Madhava fell in love with Jeevani. He is a university-educated Sinhala Buddhist educated young man born in the south, who was arrested and released on remand for interfering in a political struggle in the university student movement. He comes to Colombo with the intention of fleeing to a foreign country to seek political asylum. One day he was caught by the police while transporting illegal drugs in a taxi. There he leaves the vehicle and runs away. Where he knows no one in the city, he seeks Jeevani's help. She hides Madhava in a storage room in the bungalow. Just like the law, the drug dealers are also after Madhava.

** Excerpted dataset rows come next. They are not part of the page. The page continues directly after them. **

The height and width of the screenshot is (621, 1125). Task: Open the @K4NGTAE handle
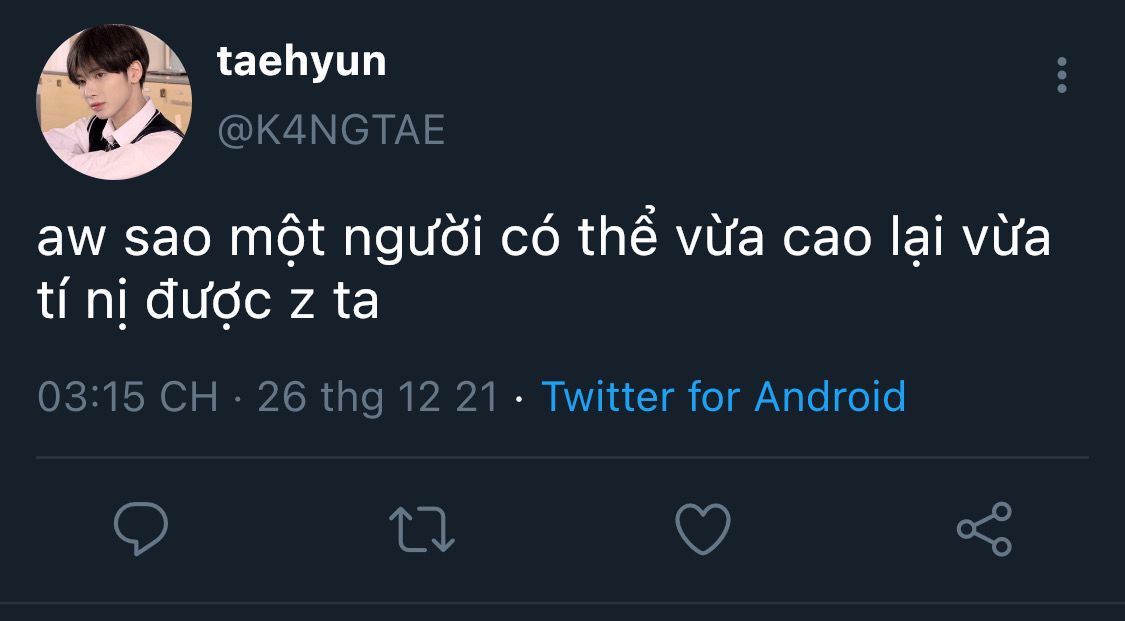click(x=331, y=131)
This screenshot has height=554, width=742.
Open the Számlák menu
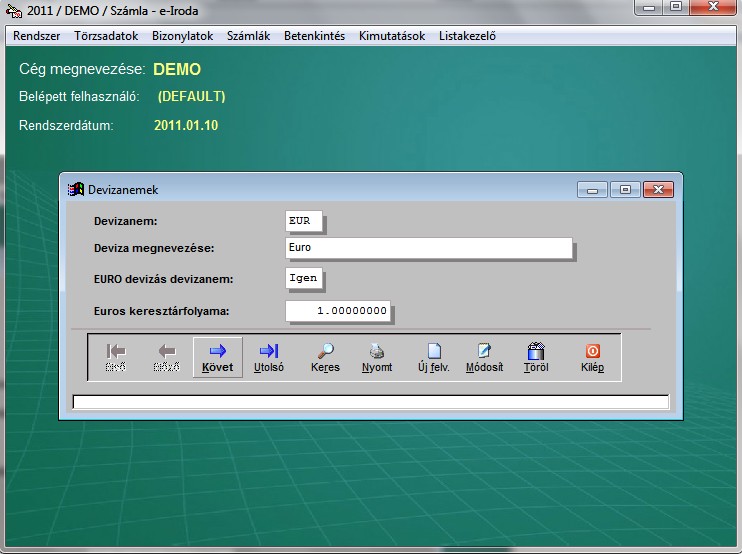(x=249, y=36)
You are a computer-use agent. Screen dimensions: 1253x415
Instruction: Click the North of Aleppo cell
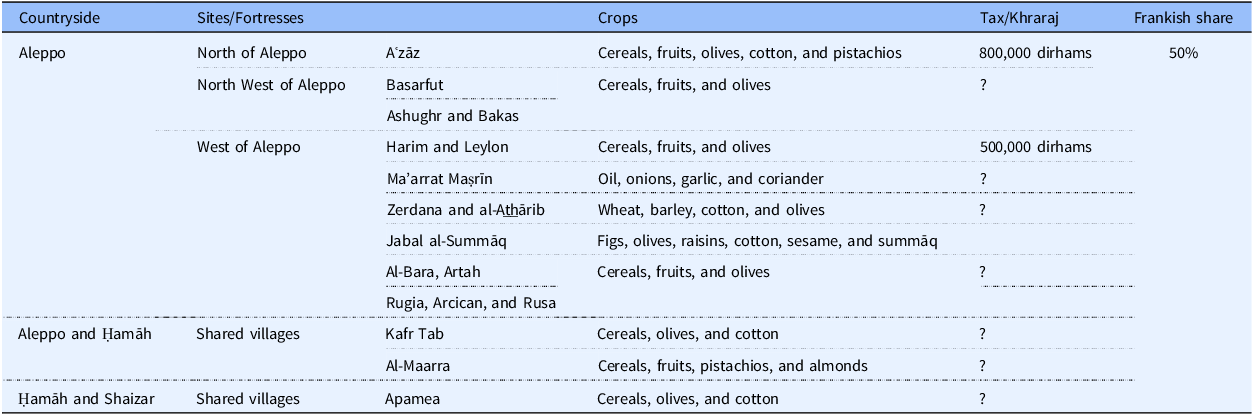[252, 53]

When Madhava falls in love with his dreams, Jeevani takes a tough decision to make his dreams come true.

==Cast==
- Umeshi Wickramasinghe as Jeevani
- Yash Weerasinghe as Madhava
- Manel Wanaguru
- Darshan Dharmaraj
- Chalani Balasuriya
- Dilhani Ekanayake as herself
- Shantha Gunawardena
- Saman Almeida
- Kiran G. Zoysa
- Ananda Liyanage
- Jayanthi Liyanage
- Sujith Liyanage
- Prathanna Sevvandi
- Milton Sebastian
- Uresha Rangani
- Sadushan Padmaraja
- Nihal Premachandra
- Omal Nayana Wijeratne
- Rukshika Godage
- Varsha Suriyarachchi
- Saduni Nisansala Fernando
- Jayanthi De Silva
- Metthananda Withanage
- Keerthi Ranjith Peiris
- Champi Sirinayake

==Production==
The film marked the eighth cinema direction by Eranga Senaratne, where he entered the film industry with the movie Surayahana Gini Gani which was screened in the year 1999. This was followed by Ginigath Madhu Samaya (2000), Rosa Patikki (2002)), Sinasuna Adaren (2009), Sweet Angel (2011), None Mage Sudu None (2015), and Mona Lisa (2022).

The story concept is by Eranga Senaratne and co-produced by Ananda S. Liyanage with Sujith Liyanage. Screenplay, dialogues and lyrics by Dinali Roshanthi Senaratne, cinematography and lighting by Daya Suriyarachchi, assistant direction by Chandana Edirisinghe and editing done by Dasun Ranasinghe. Camera Assistant is Nilantha Perera where Narada Pannipitiya and Sanjeeva Rohana worked as technicians. Make-up and hair styling done by Lahiru Nishan along with Janadara Alutgama whereas Composition assistance by Prasad Udugamasooriya, art direction by Suranga Pradeep Kumar assisted by Ajith Galagedara. Shan Perera made the choreography, Anuruddha Basnayake made sound management and 5.1 sound mixing. Coloring done by Shawn Alvis in Shaw Studio, music direction by N.M.J. Wasailao, background vocals by Champa Kalhari, with N. M. Jay Wasailao. Production management was done by Roland de Silva and dialogue recording done by Anuruddha Basnayake.

==Screening==
Using the internet as a platform, the film is being brought to the audience while many filmmakers' films are standing in queues complaining about not being able to be screened in cinemas. The film was released online from 12 August 2022. According to the director, apart from the platform exhibition, the film will not be screen in a cinema in Sri Lanka. But he said that there are plans to screen the film in several cinema halls in Australia.